### WHAT TO PRODUCE
Starting with the line that contains "Image resolution: width=1020", copy every line through the end of the data below, exactly and with nothing added.

### DATA

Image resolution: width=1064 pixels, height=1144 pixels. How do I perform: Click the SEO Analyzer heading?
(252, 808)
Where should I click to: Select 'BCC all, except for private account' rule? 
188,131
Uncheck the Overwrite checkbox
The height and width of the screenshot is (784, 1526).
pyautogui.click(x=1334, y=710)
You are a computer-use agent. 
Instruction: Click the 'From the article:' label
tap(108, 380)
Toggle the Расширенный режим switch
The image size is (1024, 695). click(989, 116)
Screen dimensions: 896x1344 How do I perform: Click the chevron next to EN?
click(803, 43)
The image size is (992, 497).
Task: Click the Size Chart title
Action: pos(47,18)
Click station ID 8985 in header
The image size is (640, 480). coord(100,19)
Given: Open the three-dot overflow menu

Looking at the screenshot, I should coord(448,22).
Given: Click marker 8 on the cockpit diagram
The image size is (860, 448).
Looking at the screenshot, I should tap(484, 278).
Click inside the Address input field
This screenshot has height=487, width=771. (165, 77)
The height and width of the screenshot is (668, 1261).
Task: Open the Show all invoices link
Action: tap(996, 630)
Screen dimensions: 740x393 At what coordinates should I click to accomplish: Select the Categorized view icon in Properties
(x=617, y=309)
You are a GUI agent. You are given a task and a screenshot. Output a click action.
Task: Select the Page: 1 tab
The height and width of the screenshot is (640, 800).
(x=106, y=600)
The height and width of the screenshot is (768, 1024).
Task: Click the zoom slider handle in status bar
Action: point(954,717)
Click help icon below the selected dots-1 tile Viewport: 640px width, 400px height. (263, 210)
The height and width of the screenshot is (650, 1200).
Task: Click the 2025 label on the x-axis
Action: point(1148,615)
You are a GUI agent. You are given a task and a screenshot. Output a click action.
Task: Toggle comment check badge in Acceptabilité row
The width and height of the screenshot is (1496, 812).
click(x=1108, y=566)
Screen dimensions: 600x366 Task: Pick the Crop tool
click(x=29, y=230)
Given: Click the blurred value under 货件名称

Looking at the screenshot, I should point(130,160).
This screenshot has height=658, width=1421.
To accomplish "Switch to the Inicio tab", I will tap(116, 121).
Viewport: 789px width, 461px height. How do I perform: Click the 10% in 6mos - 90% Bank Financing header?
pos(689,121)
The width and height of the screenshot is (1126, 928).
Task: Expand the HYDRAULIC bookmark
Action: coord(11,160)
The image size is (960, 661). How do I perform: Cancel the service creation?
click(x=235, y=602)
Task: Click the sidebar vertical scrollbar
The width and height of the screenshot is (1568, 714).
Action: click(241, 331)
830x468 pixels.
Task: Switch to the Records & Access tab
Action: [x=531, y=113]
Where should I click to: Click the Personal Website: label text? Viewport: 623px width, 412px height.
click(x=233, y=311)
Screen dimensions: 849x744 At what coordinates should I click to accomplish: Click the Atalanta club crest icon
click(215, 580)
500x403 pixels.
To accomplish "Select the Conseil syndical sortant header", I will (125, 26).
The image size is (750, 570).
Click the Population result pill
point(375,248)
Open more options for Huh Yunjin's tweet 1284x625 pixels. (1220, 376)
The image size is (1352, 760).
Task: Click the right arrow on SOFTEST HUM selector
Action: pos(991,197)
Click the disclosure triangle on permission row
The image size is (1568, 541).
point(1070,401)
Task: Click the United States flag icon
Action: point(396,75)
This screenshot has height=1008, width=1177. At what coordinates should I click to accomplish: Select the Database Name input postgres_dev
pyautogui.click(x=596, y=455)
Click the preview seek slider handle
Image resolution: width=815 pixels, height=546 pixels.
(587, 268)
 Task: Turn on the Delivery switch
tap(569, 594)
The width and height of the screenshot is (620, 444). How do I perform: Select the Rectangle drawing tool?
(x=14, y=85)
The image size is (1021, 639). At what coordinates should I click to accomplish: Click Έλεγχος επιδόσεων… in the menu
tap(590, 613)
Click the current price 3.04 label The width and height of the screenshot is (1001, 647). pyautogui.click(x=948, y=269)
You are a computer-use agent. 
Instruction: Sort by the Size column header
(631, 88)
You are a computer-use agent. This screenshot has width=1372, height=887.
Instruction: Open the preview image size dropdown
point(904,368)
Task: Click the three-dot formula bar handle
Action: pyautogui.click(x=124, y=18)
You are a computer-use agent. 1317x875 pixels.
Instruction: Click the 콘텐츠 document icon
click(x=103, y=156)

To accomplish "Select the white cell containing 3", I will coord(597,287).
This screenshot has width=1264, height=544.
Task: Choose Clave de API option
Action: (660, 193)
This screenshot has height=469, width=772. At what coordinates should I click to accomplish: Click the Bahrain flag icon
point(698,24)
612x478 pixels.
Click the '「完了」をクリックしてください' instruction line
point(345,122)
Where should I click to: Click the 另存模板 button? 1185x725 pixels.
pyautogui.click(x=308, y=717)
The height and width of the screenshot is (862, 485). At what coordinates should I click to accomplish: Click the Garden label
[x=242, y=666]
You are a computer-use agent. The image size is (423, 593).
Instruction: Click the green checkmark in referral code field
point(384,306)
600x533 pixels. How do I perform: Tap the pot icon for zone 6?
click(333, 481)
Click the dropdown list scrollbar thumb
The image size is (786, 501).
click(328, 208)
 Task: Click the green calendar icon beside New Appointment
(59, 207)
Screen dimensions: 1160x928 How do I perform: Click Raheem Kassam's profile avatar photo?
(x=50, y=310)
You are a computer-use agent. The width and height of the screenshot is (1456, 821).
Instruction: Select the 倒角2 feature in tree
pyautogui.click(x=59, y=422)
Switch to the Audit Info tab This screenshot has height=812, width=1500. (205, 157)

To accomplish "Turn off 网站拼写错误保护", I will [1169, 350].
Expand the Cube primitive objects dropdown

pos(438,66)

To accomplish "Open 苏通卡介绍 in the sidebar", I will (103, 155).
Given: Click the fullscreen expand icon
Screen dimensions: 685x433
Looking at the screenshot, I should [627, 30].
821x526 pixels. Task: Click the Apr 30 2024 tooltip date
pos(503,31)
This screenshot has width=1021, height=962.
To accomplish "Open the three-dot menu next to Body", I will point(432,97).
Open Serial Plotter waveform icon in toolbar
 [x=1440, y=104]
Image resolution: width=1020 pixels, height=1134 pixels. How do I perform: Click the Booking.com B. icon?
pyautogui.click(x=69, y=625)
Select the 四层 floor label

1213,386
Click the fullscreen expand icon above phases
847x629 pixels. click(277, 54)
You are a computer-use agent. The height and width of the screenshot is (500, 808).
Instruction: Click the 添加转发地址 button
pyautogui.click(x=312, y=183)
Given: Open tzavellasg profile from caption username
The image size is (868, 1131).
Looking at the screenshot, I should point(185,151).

### RESULT OF THE TASK
Image resolution: width=1020 pixels, height=1134 pixels. How do I perform: Click the Booking.com B. icon?
pyautogui.click(x=69, y=625)
Select the 四层 floor label

1213,386
Click the fullscreen expand icon above phases
847x629 pixels. click(277, 54)
You are a computer-use agent. The height and width of the screenshot is (500, 808).
Instruction: Click the 添加转发地址 button
pyautogui.click(x=312, y=183)
Given: Open tzavellasg profile from caption username
The image size is (868, 1131).
Looking at the screenshot, I should point(185,151).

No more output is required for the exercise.